The basic idea is this:
1. Sell it where you build it
2. Don't "trade" for things you already produce
Lets look at these ideas in detail
Sell it where you build it
This policy is based on the notion of local production and consumption. Everyone in the USA knows that Toyota built some of their auto manufacturing plants here in the states. Some forward thinking politician (you heard me right) negotiated a deal whereby Toyota was allowed to manufacture their cars here as long as they employed American workers. Sounds like a win-win proposition. Americans keep their jobs (maybe even get new ones they wouldn't have had) and in return, Toyota saves on shipping costs for the cars they manufacture for the US market. Build it here, sell it here. Build it there, sell it there. Will it be cheaper there? Yes, if the cost of living is lower. But you can’t build it there and sell it here. That’s the one simple rule. This is an example where countries produce and consume what they need locally.
If every nation across the globe practiced this, we would have global prosperity in short order.
How was Toyota able to pull this off? Because the wage differential between American and Japanese workers is insignificant. This might sound like a minor detail, but it is in fact critical. This is the reason Toyota could actually save money - it was a net savings for them. Imagine if Japanese wages were significantly lower than US wages - there would have been no deal. In fact I would be willing to bet that these plants will be shut down in the near future. Why? Now that Ford has started manufacturing cars in China, it's just a matter of time before American Toyota plants close (along with all other Toyota plants in even Japan). Toyota will be forced to move their plants there as well (or someplace with even lower wages) to stay competitive. Short of government intervention, nothing can be done about this in a global market that practices free trade policies. Should the government intervene? We'll get back to that in a moment.
So ... Imagine a world where countries look out for their own best interest and at the same time are able to do so for each other as a side effect - automatically ! This is possible under this so-called Global Prosperity Plan. Let's look at the second big idea:
Don't "trade" for things you already produce
When we trade for things we already produce, we are given a wider choice, and that's a good thing. Imagine having to drink only American beer when the rest of the world brewed beer that was so much better! But trading like this creates a problem for the domestic market - if the cost of living is lower in the foreign producer economies, they have an unfair advantage selling in the domestic market.

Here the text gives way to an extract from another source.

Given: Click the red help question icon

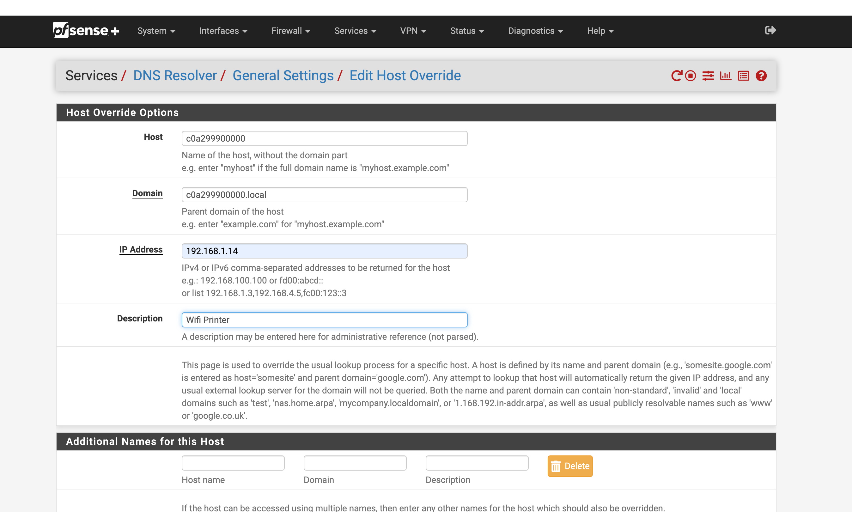Looking at the screenshot, I should coord(761,76).
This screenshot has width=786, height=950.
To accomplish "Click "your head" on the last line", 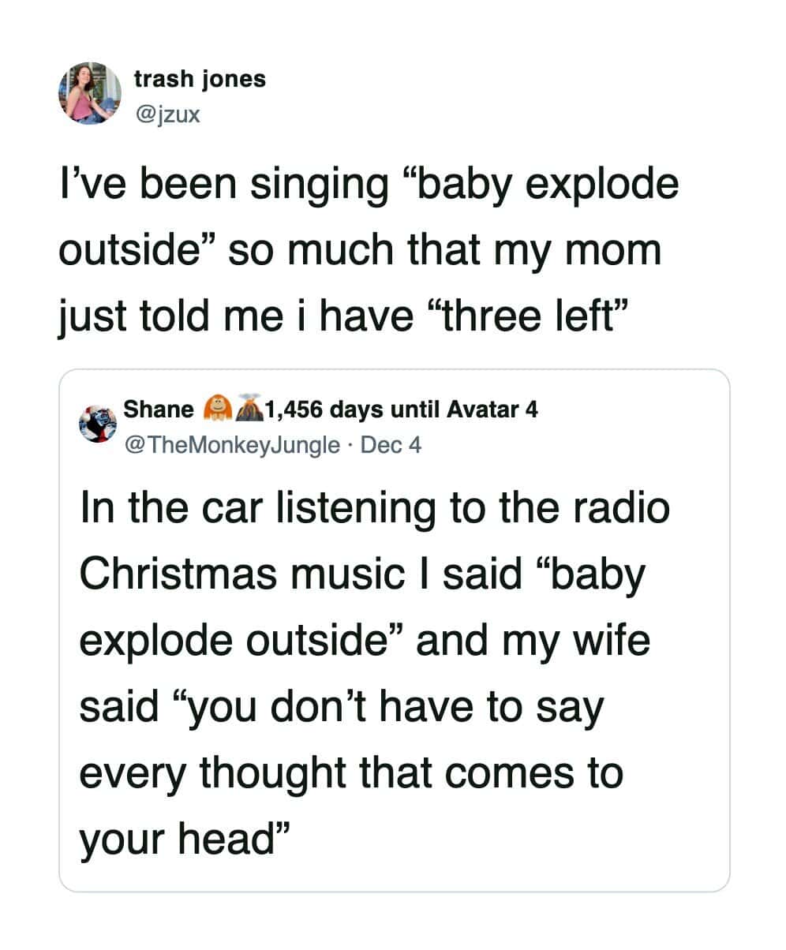I will pyautogui.click(x=183, y=838).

This wage disparity may be so high it could put domestic producers out of business. While some shortsighted consumers might cheer this, it really is in all of our best interest to have domestic jobs. In these cases, it may be necessary for the domestic country to place reasonable tariffs on the foreign producers. This is only necessary if the disparity is large, otherwise it is not necessary.
Is it really that easy? Conceptually, yes. In practice however, it will be a war that will take courage and may even cost people’s lives. Why? Because there are multinational interests (free traitors) who have benefited greatly as middle men from free trade and they will do everything in their considerable power to make sure things stay as they are. In addition, there are a considerable number of ideologues in both parties who think global free trade is the same thing as “free markets”, which it clearly is not.
The question is, “Are Americans smart enough to embrace the GPP and do they have the courage to see it through?”